It's Not the Size of the Dog in the Fight: Three-time All-American pole vaulter Kate Soma may stand only an inch above 5'-0', but the Husky senior, who enters this week's NCAA Indoor Championships with a collegiate-leading mark of 14 feet, 3 1/2 inches, cuts a towering figure in collegiate pole vaulting history. At the Feb. 12 Husky Classic, Soma broke her own UW indoor record with a clearance of 14-3 1/2, equaling the seventh-best by a collegiate vaulter all-time. The Portland, Ore., native currently ranks second among American women in the 2005 IAAF World Rankings only to U.S.-record holder Stacy Dragila, and is the 20th-ranked woman in the world. Soma has been just as prolific throughout her UW career, breaking UW's pole vault record in each of her seven collegiate 'seasons,' including four indoors and three outdoors. In clearing 14-3 1/2, Soma backed up her UW outdoor record clearance of 14-2 at last year's Pac-10 Championships, a vault which won Soma her first Pac-10 title and qualified her for the 2004 U.S. Olympic Trials. Soma followed up her conference crown with a second-place finish at the NCAA Championships to earn her third-consecutive All-America award. Only five other women in UW history have earned as many All-America honors as Soma's three, while just four others have captured at least two in the same season, something Soma did in 2004 with a second-place NCAA finish outdoors, and a tie for fifth indoors. Perhaps it's her support system - Soma's mother, Donna, boasts an U.S. vault age-group record, while Soma's high school coach designs shoes worn by elite vaulters Dragila and Dmitri Markov.

[Entries for locating words and elements]
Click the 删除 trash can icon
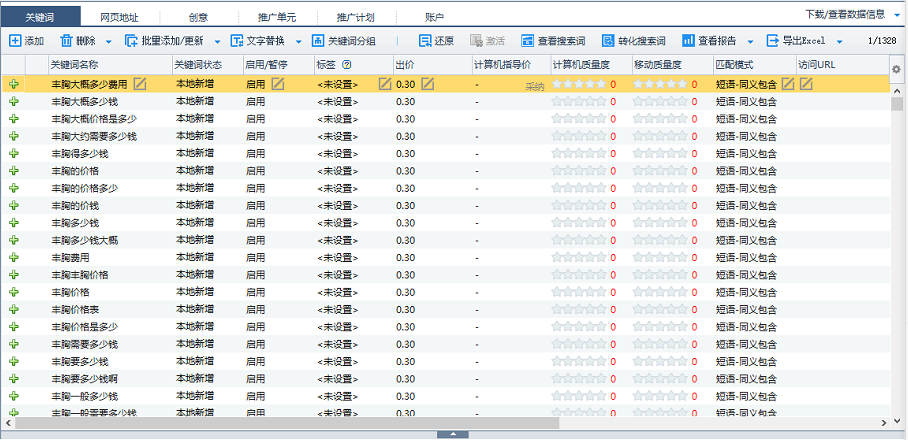This screenshot has width=908, height=440. click(x=67, y=41)
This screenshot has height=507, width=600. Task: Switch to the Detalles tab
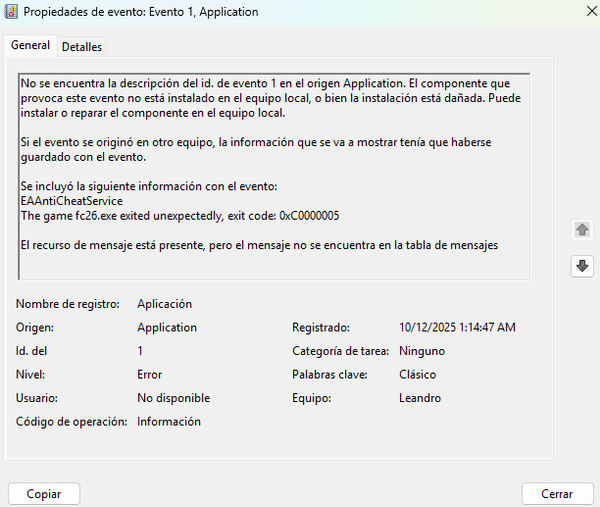pos(82,47)
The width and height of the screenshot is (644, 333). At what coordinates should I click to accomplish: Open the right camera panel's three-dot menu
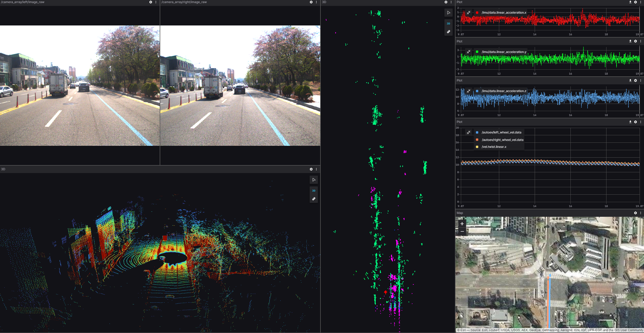tap(316, 2)
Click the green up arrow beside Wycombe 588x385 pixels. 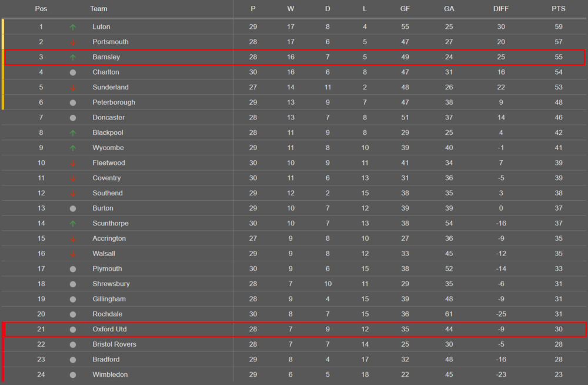click(x=73, y=148)
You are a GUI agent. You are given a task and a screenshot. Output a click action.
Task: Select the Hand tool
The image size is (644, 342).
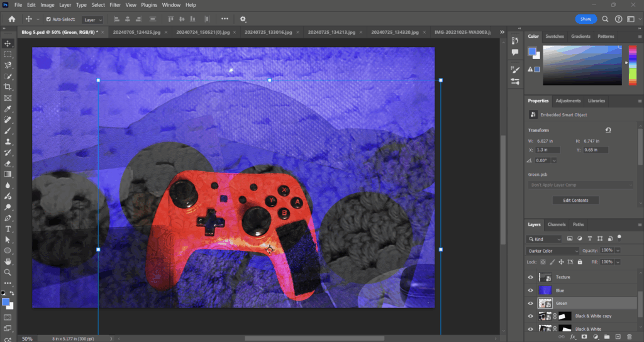coord(8,262)
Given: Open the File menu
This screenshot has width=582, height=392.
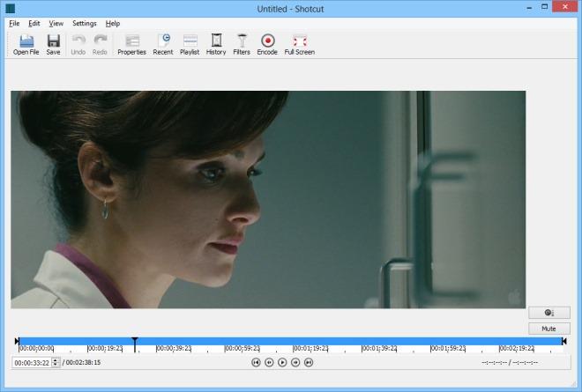Looking at the screenshot, I should (x=14, y=23).
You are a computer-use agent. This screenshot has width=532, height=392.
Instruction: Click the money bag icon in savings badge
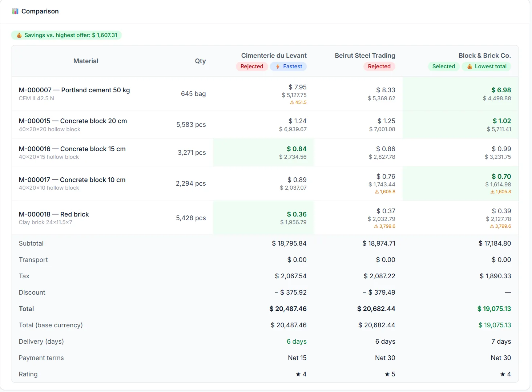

What is asked:
1. Name every person the Kate Soma profile mentions by name.
2. Pick up the Kate Soma profile after its final sentence and carry it on for a few sentences.
The entries are separate material and have no connection to the Kate Soma profile.

Answers for this exercise:
1. Kate Soma, Stacy Dragila, Donna (Soma's mother), Dmitri Markov

2.
All-Time NCAA Division-I Pole Vault Top-10
Name, School, Year, Mark

1. Chelsea Johnson, UCLA, 2004, 15-0
2. Amy Linnen, Arizona, 2002, 14-10 1/4i
3. Thorey Elisdottir, Georgia, 2001, 14-9 1/2i
4. Becky Holliday, Oregon, 2003, 14-8
5. Lacy Janson, Florida State, 2003, 14-7 1/4i
5. Tracy O'Hara, UCLA, 2000, 14-7 1/4
, 7. Kate Soma, Washington, 2005, 14-3 1/2i
7. Melissa Price, Fresno State, 1998, 14-3 1/2
9. April Steiner, Arkansas, 2003, 14-3 1/4i
9. Tamara Diles, Wash. State, 2002, 14-3 1/4i

Moving On Up: Currently the NCAA's pole vault leader in 2005, senior Kate Soma has the chance to continue an impressive streak. The three-time All-American has improved her NCAA standing in each of her five-career appearances at the meet, having placed 16th outdoors in 2002, 12th indoors in 2003, seventh outdoors in 2003, fifth (tied) indoors in 2004 and second outdoors in 2004. Should that trend continue, Soma would become just the third NCAA champion in UW women's history, and the first since 1988.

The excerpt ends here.